— begin DATASET EXCERPTS —

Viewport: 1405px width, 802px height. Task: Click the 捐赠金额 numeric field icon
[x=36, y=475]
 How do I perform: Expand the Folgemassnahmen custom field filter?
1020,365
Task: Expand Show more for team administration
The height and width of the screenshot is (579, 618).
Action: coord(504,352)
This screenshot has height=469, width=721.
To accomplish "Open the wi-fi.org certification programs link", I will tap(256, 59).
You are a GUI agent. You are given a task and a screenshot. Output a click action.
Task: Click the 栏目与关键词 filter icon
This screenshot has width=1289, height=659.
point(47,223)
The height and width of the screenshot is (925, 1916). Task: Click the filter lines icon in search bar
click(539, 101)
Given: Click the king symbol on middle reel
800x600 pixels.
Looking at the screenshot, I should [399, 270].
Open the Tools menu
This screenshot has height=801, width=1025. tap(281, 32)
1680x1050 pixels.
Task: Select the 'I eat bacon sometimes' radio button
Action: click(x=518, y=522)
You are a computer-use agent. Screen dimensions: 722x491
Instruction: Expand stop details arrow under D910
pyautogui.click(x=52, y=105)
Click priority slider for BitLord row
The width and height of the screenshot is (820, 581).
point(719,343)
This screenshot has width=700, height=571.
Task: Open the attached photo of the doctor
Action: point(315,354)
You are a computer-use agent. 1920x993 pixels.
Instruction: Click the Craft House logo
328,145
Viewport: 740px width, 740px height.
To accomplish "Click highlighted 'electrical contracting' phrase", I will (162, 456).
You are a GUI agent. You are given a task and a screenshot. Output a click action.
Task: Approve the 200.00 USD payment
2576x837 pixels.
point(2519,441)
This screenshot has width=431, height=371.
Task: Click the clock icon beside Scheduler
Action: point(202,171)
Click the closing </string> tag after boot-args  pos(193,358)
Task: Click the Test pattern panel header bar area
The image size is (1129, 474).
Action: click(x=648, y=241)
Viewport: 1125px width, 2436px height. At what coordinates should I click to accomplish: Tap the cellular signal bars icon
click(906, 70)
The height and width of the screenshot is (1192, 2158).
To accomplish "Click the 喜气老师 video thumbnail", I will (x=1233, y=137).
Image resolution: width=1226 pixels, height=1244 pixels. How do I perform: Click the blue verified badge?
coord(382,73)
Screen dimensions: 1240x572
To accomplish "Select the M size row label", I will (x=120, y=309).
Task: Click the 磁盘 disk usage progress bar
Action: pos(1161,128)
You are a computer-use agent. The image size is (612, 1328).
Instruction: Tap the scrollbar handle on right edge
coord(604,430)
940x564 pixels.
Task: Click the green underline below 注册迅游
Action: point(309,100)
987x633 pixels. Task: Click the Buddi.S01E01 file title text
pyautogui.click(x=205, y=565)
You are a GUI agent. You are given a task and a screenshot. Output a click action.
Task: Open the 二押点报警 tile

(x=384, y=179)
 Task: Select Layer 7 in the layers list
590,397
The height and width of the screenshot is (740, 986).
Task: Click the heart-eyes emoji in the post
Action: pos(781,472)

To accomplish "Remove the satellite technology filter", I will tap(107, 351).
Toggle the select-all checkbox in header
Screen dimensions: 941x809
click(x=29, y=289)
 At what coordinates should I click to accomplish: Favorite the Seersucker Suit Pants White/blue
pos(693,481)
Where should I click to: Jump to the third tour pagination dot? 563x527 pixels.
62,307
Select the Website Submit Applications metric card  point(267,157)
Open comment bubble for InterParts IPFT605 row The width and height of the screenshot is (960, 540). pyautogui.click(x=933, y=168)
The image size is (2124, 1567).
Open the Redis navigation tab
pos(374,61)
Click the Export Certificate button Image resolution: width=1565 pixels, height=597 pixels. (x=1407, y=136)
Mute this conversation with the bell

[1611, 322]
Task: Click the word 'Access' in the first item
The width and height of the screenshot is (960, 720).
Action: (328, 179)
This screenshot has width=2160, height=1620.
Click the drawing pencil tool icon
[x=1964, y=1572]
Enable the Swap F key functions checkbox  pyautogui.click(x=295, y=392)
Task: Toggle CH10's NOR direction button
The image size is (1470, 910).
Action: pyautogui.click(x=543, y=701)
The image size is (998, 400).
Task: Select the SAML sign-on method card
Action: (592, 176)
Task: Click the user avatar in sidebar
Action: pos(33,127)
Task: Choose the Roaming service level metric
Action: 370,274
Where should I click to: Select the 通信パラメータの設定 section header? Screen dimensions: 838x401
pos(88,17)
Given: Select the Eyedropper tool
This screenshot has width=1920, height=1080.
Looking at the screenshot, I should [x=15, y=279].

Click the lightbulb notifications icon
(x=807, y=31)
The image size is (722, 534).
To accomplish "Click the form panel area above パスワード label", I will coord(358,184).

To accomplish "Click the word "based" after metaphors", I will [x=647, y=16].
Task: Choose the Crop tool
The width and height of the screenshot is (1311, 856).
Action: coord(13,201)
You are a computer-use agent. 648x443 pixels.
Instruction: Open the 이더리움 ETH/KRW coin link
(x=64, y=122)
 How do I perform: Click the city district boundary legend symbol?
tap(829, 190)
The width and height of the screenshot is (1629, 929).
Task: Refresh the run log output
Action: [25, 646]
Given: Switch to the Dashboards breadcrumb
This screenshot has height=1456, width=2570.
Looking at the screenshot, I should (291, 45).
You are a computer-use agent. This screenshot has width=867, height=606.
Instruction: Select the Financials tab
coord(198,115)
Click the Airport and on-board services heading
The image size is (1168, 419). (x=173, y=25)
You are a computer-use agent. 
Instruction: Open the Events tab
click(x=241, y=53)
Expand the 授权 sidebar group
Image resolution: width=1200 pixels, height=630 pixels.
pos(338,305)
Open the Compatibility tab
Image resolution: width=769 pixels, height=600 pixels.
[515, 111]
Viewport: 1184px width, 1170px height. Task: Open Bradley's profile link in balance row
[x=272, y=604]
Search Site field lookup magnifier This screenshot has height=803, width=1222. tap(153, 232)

— end DATASET EXCERPTS —

TASK STATEMENT:
Can you reproduce every one of the entries above word for word, without changing anything?

SOLUTION TO THE EXERCISE:
Viewport: 1405px width, 802px height. Task: Click the 捐赠金额 numeric field icon
[x=36, y=475]
 How do I perform: Expand the Folgemassnahmen custom field filter?
1020,365
Task: Expand Show more for team administration
The height and width of the screenshot is (579, 618).
Action: coord(504,352)
This screenshot has height=469, width=721.
To accomplish "Open the wi-fi.org certification programs link", I will tap(256, 59).
You are a GUI agent. You are given a task and a screenshot. Output a click action.
Task: Click the 栏目与关键词 filter icon
This screenshot has width=1289, height=659.
point(47,223)
The height and width of the screenshot is (925, 1916). Task: Click the filter lines icon in search bar
click(539, 101)
Given: Click the king symbol on middle reel
800x600 pixels.
Looking at the screenshot, I should [399, 270].
Open the Tools menu
This screenshot has height=801, width=1025. tap(281, 32)
1680x1050 pixels.
Task: Select the 'I eat bacon sometimes' radio button
Action: click(x=518, y=522)
You are a computer-use agent. Screen dimensions: 722x491
Instruction: Expand stop details arrow under D910
pyautogui.click(x=52, y=105)
Click priority slider for BitLord row
The width and height of the screenshot is (820, 581).
point(719,343)
This screenshot has width=700, height=571.
Task: Open the attached photo of the doctor
Action: point(315,354)
You are a computer-use agent. 1920x993 pixels.
Instruction: Click the Craft House logo
328,145
Viewport: 740px width, 740px height.
To accomplish "Click highlighted 'electrical contracting' phrase", I will (162, 456).
You are a GUI agent. You are given a task and a screenshot. Output a click action.
Task: Approve the 200.00 USD payment
2576x837 pixels.
point(2519,441)
This screenshot has width=431, height=371.
Task: Click the clock icon beside Scheduler
Action: point(202,171)
Click the closing </string> tag after boot-args  pos(193,358)
Task: Click the Test pattern panel header bar area
The image size is (1129, 474).
Action: click(x=648, y=241)
Viewport: 1125px width, 2436px height. At what coordinates should I click to accomplish: Tap the cellular signal bars icon
click(906, 70)
The height and width of the screenshot is (1192, 2158).
To accomplish "Click the 喜气老师 video thumbnail", I will (x=1233, y=137).
Image resolution: width=1226 pixels, height=1244 pixels. How do I perform: Click the blue verified badge?
coord(382,73)
Screen dimensions: 1240x572
To accomplish "Select the M size row label", I will (x=120, y=309).
Task: Click the 磁盘 disk usage progress bar
Action: pos(1161,128)
You are a computer-use agent. The image size is (612, 1328).
Instruction: Tap the scrollbar handle on right edge
coord(604,430)
940x564 pixels.
Task: Click the green underline below 注册迅游
Action: point(309,100)
987x633 pixels. Task: Click the Buddi.S01E01 file title text
pyautogui.click(x=205, y=565)
You are a GUI agent. You are given a task and a screenshot. Output a click action.
Task: Open the 二押点报警 tile

(x=384, y=179)
 Task: Select Layer 7 in the layers list
590,397
The height and width of the screenshot is (740, 986).
Task: Click the heart-eyes emoji in the post
Action: pos(781,472)

To accomplish "Remove the satellite technology filter", I will tap(107, 351).
Toggle the select-all checkbox in header
Screen dimensions: 941x809
click(x=29, y=289)
 At what coordinates should I click to accomplish: Favorite the Seersucker Suit Pants White/blue
pos(693,481)
Where should I click to: Jump to the third tour pagination dot? 563x527 pixels.
62,307
Select the Website Submit Applications metric card  point(267,157)
Open comment bubble for InterParts IPFT605 row The width and height of the screenshot is (960, 540). pyautogui.click(x=933, y=168)
The image size is (2124, 1567).
Open the Redis navigation tab
pos(374,61)
Click the Export Certificate button Image resolution: width=1565 pixels, height=597 pixels. (x=1407, y=136)
Mute this conversation with the bell

[1611, 322]
Task: Click the word 'Access' in the first item
The width and height of the screenshot is (960, 720).
Action: (328, 179)
This screenshot has width=2160, height=1620.
Click the drawing pencil tool icon
[x=1964, y=1572]
Enable the Swap F key functions checkbox  pyautogui.click(x=295, y=392)
Task: Toggle CH10's NOR direction button
The image size is (1470, 910).
Action: pyautogui.click(x=543, y=701)
The image size is (998, 400).
Task: Select the SAML sign-on method card
Action: (592, 176)
Task: Click the user avatar in sidebar
Action: pos(33,127)
Task: Choose the Roaming service level metric
Action: 370,274
Where should I click to: Select the 通信パラメータの設定 section header? Screen dimensions: 838x401
pos(88,17)
Given: Select the Eyedropper tool
This screenshot has width=1920, height=1080.
Looking at the screenshot, I should [x=15, y=279].

Click the lightbulb notifications icon
(x=807, y=31)
The image size is (722, 534).
To accomplish "Click the form panel area above パスワード label", I will coord(358,184).

To accomplish "Click the word "based" after metaphors", I will [x=647, y=16].
Task: Choose the Crop tool
The width and height of the screenshot is (1311, 856).
Action: coord(13,201)
You are a computer-use agent. 648x443 pixels.
Instruction: Open the 이더리움 ETH/KRW coin link
(x=64, y=122)
 How do I perform: Click the city district boundary legend symbol?
tap(829, 190)
The width and height of the screenshot is (1629, 929).
Task: Refresh the run log output
Action: [25, 646]
Given: Switch to the Dashboards breadcrumb
This screenshot has height=1456, width=2570.
Looking at the screenshot, I should (291, 45).
You are a computer-use agent. This screenshot has width=867, height=606.
Instruction: Select the Financials tab
coord(198,115)
Click the Airport and on-board services heading
The image size is (1168, 419). (x=173, y=25)
You are a computer-use agent. 
Instruction: Open the Events tab
click(x=241, y=53)
Expand the 授权 sidebar group
Image resolution: width=1200 pixels, height=630 pixels.
pos(338,305)
Open the Compatibility tab
Image resolution: width=769 pixels, height=600 pixels.
[515, 111]
Viewport: 1184px width, 1170px height. Task: Open Bradley's profile link in balance row
[x=272, y=604]
Search Site field lookup magnifier This screenshot has height=803, width=1222. tap(153, 232)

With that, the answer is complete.